* **Your instructions**: What are the lines, copied exactly, from the one containing "461x549 pixels. Task: Click" through the final line of the material? Leave the pictures out.
--- START ---
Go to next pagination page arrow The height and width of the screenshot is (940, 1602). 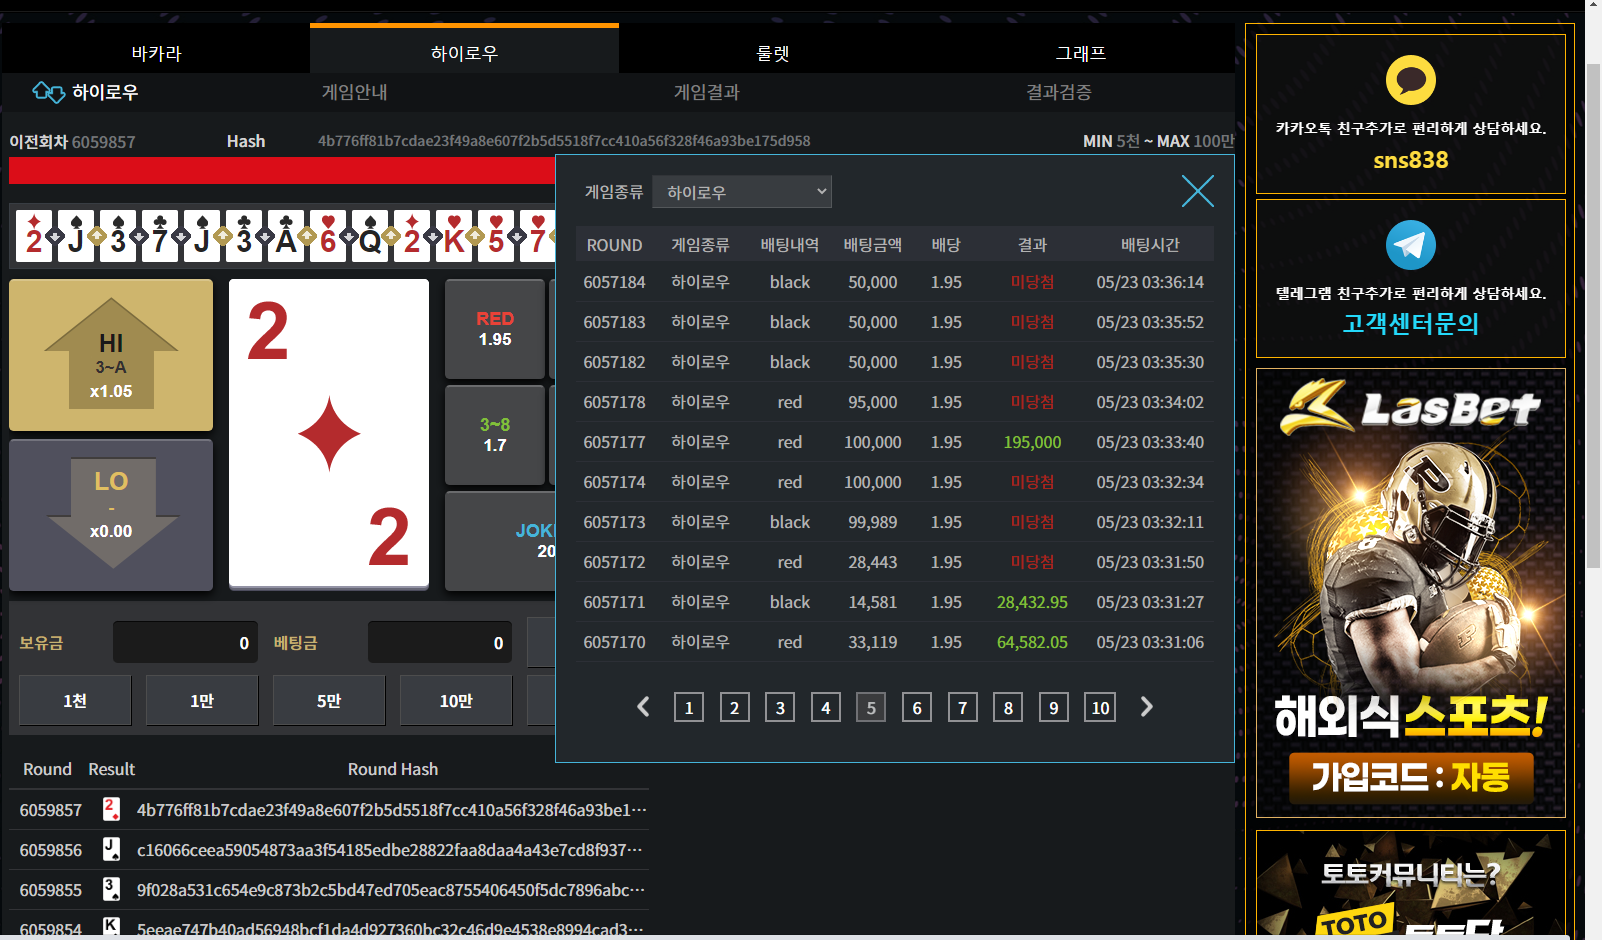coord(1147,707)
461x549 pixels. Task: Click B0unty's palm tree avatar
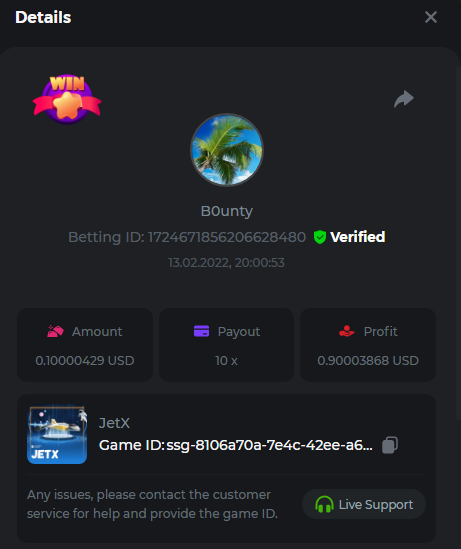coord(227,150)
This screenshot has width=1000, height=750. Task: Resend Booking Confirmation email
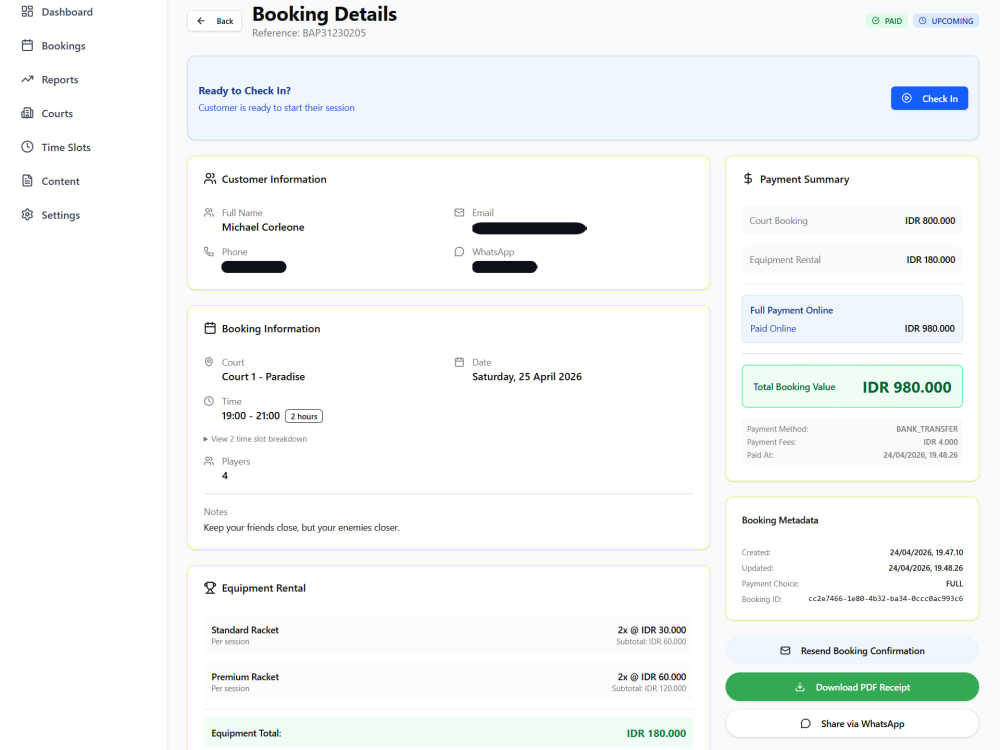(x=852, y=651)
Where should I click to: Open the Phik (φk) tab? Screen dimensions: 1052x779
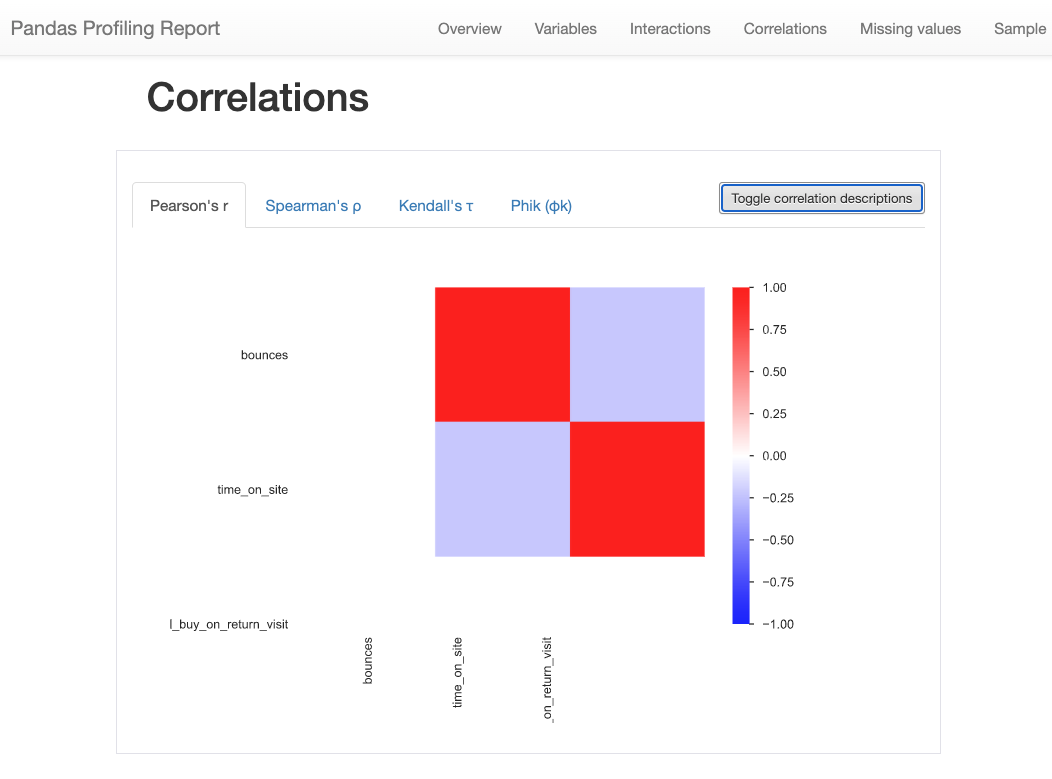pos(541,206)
--- END ---
* **Finished task**:
461x549 pixels. Task: Click B0unty's palm tree avatar
coord(227,150)
This screenshot has width=1000, height=750. Task: Resend Booking Confirmation email
(x=852, y=651)
Where should I click to: Open the Phik (φk) tab? Screen dimensions: 1052x779
pos(541,206)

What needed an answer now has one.